Problem to solve: Whenever a line in the material below includes "Load", copy that line.

Data for this task:
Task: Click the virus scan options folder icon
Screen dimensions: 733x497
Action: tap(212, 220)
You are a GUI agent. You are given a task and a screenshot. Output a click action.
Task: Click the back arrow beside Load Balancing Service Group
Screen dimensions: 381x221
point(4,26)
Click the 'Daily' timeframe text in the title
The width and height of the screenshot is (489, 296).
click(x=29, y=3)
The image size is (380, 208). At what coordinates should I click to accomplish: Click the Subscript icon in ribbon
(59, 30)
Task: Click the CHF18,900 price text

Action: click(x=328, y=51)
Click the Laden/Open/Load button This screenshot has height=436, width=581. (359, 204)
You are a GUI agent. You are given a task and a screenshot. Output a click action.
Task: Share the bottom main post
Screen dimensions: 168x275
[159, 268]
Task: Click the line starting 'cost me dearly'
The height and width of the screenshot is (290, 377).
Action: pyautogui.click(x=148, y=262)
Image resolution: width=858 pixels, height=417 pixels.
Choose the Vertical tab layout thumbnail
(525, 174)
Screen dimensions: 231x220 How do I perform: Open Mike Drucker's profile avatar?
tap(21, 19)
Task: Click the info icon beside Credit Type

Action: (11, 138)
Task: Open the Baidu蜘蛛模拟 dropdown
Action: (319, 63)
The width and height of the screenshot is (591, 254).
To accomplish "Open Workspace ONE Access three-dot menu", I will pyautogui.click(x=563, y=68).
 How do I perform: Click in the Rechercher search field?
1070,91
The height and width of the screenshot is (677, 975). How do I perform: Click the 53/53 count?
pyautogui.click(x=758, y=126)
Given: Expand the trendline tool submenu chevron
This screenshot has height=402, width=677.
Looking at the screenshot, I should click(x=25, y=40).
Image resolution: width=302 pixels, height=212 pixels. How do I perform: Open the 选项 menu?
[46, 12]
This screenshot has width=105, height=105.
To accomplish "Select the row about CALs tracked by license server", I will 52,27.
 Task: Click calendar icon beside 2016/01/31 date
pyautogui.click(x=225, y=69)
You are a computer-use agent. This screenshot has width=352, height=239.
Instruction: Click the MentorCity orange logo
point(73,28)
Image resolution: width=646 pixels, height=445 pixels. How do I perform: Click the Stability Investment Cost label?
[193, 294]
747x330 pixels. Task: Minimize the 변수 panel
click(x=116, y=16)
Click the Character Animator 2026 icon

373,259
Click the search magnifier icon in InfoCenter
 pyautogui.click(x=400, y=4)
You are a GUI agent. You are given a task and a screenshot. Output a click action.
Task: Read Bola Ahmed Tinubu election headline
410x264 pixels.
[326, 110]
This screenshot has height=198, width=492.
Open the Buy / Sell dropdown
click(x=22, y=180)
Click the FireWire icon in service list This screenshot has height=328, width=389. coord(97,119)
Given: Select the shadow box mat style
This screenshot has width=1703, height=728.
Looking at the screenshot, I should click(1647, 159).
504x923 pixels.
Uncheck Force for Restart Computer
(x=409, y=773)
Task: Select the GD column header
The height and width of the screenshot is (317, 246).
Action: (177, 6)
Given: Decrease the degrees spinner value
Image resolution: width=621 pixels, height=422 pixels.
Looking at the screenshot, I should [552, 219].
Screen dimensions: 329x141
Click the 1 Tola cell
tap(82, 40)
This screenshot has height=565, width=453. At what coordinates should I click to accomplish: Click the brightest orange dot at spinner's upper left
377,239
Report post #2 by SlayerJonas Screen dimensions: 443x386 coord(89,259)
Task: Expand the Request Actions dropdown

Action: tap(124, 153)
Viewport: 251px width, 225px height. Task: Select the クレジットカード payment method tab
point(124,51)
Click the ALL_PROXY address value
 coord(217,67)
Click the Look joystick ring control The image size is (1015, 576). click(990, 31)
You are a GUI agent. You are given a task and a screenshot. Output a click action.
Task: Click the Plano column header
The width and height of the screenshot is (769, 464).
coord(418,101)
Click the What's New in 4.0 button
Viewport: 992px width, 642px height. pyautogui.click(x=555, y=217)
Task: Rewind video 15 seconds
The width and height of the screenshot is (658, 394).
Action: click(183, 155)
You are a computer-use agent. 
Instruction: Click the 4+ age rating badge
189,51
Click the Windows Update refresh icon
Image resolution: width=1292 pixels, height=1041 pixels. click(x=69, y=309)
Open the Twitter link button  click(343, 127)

Solution for this problem:
Task: Click the back arrow beside Load Balancing Service Group
Click the Laden/Open/Load button This screenshot has height=436, width=581. (359, 204)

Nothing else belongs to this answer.